Personal information
- Full name: John Stewart McInally
- Date of birth: 26 September 1951
- Place of birth: Gatehouse of Fleet, Scotland
- Date of death: 5 June 2012 (aged 60)
- Place of death: Gatehouse of Fleet, Scotland
- Position(s): Goalkeeper

Youth career
- Manchester United

Senior career*
- Years: Team / Apps / (Gls)
- 1970–1972: Lincoln City / 22 / (0)
- 1972: → Colchester United (loan) / 1 / (0)
- 1972–1973: Colchester United / 26 / (0)
- Braintree Town
- Total:  / 49 / (0)

Managerial career
- Braintree & Crittall Athletic

= John McInally (footballer, born 1951) =

Scottish footballer

John Stewart McInally (26 September 1951 – 5 June 2012) was a Scottish footballer who played in the English Football League as a goalkeeper for Lincoln City and Colchester United.

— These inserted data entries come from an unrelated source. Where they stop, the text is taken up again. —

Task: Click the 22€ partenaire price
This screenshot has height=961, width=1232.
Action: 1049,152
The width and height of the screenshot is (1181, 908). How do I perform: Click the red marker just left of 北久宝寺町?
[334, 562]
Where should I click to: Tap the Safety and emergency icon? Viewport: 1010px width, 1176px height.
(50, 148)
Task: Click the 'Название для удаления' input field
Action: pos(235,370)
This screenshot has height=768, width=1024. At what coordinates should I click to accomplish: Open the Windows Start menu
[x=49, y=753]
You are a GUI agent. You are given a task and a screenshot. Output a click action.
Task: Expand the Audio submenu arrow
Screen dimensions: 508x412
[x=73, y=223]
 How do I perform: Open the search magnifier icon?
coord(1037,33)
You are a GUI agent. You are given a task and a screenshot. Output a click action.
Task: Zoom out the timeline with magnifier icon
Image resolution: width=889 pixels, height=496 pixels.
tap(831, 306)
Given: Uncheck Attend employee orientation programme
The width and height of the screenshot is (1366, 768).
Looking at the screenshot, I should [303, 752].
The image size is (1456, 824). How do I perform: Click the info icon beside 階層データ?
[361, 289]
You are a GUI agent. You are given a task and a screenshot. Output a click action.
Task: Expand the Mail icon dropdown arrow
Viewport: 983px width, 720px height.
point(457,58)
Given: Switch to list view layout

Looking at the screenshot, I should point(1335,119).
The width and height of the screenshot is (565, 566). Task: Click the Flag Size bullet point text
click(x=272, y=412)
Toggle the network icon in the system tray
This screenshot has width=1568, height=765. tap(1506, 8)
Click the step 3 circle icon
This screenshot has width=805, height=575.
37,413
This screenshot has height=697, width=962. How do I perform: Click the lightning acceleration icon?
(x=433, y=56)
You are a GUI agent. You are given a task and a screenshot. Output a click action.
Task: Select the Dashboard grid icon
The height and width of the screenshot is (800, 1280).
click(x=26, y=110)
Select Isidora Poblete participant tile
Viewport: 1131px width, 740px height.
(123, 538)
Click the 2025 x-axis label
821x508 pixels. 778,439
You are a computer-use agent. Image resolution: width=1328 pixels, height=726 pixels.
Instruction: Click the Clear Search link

He began his career with Manchester United but failed to break into the first team.

==Career==

McInally, born in Gatehouse of Fleet, began his career with Manchester United, but failed to make a first-team appearance for the club. In 1970, he signed for Lincoln City, making his debut on 19 December in a 2–1 away defeat to Brentford in the Fourth Division. McInally made 22 Football League appearances for the Imps, making his final appearance on 29 April 1972 in a 4–0 win at home to Chester.

In November 1972, McInally signed for Colchester United on loan from Lincoln, making one appearance in a 3–1 win against Southport on 10 November before being signed permanently, making his second and full-time debut on 25 November in a 1–0 win against Reading at Elm Park. He made 27 league appearances for the U's and made his final appearance on 30 April 1973 in a 4–0 win at Layer Road against Gillingham.

McInally left Colchester in the summer of 1973 joining Braintree & Crittall Athletic, where he went on to become player-manager.

McInally died in his native Gatehouse of Fleet in 2012 at the age of 60.